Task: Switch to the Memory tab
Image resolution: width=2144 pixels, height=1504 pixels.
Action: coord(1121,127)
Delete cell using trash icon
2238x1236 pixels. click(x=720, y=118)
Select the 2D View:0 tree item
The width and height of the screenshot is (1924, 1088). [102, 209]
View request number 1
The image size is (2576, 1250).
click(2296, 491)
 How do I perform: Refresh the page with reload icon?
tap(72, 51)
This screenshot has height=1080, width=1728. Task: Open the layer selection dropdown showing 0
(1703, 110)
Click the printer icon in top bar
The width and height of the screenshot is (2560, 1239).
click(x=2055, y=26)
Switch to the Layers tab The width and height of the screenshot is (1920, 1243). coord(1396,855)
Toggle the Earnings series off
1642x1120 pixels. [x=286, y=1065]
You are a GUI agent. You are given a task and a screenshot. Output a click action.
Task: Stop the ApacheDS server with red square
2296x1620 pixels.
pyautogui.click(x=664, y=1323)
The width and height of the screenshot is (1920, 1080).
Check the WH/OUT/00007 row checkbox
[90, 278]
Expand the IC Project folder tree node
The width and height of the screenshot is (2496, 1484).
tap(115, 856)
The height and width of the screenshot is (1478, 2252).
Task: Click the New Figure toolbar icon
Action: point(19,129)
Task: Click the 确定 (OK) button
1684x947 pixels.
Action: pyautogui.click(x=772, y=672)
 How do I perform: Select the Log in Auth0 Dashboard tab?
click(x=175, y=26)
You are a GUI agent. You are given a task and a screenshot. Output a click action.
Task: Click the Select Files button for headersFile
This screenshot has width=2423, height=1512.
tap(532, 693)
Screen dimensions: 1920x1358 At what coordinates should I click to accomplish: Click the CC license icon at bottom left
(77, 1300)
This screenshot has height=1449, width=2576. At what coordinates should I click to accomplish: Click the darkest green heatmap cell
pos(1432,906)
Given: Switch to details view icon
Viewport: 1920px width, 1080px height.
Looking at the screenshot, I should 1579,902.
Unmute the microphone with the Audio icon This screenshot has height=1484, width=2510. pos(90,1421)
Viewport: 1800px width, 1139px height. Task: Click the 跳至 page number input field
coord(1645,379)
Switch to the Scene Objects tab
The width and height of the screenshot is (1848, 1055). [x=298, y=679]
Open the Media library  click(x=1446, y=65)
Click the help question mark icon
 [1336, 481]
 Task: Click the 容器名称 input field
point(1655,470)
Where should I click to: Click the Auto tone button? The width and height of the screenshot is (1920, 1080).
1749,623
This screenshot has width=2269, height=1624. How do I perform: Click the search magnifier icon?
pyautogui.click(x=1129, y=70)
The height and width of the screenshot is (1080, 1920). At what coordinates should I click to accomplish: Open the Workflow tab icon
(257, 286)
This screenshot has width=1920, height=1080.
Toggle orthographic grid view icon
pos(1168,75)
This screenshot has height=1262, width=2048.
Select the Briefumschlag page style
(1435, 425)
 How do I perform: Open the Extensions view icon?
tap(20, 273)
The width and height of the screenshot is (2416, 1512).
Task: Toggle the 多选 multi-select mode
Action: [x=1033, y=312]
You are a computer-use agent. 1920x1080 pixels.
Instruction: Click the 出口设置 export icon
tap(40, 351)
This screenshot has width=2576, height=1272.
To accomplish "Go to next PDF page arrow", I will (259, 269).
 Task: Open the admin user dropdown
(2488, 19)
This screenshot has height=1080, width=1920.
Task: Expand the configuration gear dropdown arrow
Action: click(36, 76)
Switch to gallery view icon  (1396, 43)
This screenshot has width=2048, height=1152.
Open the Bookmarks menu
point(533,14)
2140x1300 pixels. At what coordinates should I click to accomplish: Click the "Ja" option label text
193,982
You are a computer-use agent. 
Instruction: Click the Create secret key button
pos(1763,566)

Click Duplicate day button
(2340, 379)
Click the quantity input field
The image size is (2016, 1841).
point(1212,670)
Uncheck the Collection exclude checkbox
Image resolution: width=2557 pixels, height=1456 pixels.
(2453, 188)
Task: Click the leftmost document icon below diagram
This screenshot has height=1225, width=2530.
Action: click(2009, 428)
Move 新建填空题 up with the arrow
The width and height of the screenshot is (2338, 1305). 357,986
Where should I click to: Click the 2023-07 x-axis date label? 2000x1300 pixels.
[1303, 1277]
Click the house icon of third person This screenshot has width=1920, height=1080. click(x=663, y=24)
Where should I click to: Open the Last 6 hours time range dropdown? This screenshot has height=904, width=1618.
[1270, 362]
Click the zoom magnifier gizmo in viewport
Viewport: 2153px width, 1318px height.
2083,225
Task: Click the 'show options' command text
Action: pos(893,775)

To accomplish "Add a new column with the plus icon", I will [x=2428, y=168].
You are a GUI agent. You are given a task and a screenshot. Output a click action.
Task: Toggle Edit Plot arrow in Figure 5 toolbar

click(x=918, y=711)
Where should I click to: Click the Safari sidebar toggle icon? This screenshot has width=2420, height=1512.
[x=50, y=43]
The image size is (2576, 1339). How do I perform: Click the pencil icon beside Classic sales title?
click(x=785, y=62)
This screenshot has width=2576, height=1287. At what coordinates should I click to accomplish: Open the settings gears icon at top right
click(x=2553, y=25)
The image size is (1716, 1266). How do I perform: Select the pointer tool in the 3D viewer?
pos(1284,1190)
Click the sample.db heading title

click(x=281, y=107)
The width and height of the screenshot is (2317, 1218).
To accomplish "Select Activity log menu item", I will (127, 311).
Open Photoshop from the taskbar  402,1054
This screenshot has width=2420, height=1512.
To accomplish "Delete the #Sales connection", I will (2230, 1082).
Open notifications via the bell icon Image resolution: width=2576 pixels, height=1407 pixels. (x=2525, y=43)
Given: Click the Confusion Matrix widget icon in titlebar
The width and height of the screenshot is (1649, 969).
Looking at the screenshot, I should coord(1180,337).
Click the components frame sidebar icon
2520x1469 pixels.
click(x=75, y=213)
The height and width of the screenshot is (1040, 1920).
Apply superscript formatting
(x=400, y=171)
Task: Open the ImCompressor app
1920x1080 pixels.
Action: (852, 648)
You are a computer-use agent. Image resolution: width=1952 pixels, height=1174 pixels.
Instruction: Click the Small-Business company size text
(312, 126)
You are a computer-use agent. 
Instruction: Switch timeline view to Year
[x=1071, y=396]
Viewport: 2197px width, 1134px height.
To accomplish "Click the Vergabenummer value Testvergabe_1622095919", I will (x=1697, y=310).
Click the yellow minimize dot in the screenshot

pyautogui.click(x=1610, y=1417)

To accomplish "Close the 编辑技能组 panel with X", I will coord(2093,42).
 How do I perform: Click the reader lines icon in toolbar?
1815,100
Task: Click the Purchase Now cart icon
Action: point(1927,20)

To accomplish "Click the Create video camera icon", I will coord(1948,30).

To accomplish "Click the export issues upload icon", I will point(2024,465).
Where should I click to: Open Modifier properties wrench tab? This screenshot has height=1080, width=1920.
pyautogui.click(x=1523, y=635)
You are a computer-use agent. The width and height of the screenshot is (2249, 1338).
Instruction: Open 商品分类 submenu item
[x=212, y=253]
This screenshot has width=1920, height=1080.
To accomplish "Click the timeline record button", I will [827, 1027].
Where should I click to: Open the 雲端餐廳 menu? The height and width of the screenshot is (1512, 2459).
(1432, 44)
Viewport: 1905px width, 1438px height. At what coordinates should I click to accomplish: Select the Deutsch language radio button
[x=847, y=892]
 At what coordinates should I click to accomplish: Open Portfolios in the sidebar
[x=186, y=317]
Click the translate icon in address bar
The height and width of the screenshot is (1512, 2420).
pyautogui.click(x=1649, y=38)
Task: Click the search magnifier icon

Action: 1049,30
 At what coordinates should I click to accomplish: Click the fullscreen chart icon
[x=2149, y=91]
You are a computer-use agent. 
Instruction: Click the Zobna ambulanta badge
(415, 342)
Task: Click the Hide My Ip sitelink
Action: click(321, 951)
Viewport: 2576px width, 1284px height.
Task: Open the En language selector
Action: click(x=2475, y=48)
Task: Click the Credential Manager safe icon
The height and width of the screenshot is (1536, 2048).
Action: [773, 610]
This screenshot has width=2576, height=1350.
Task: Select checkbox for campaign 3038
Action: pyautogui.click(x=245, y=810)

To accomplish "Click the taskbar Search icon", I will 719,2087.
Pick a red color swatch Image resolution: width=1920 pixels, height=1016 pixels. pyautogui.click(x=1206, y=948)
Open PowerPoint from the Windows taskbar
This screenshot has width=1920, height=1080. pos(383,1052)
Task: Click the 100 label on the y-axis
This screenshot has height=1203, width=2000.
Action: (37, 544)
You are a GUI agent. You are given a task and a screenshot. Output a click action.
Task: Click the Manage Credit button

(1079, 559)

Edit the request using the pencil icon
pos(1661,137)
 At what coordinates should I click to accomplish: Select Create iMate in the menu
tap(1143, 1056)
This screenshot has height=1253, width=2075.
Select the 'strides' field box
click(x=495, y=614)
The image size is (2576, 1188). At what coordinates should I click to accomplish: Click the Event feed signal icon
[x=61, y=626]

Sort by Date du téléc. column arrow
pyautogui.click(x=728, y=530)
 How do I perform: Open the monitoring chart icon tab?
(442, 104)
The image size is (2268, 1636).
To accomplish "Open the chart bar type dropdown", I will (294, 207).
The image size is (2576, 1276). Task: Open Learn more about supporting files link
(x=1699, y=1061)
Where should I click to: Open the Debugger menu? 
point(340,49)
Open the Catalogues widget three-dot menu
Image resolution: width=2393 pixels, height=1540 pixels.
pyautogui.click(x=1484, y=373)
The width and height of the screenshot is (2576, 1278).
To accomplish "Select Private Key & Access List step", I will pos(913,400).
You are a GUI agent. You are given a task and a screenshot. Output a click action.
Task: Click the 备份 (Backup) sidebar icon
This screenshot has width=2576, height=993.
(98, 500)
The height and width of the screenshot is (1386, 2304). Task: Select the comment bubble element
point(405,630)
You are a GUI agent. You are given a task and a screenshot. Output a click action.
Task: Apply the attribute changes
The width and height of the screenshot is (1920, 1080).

[How to complete this task]:
Take each line above that holds the string "widget" and copy it.

[Answer below]:
Given: Click the Confusion Matrix widget icon in titlebar
Open the Catalogues widget three-dot menu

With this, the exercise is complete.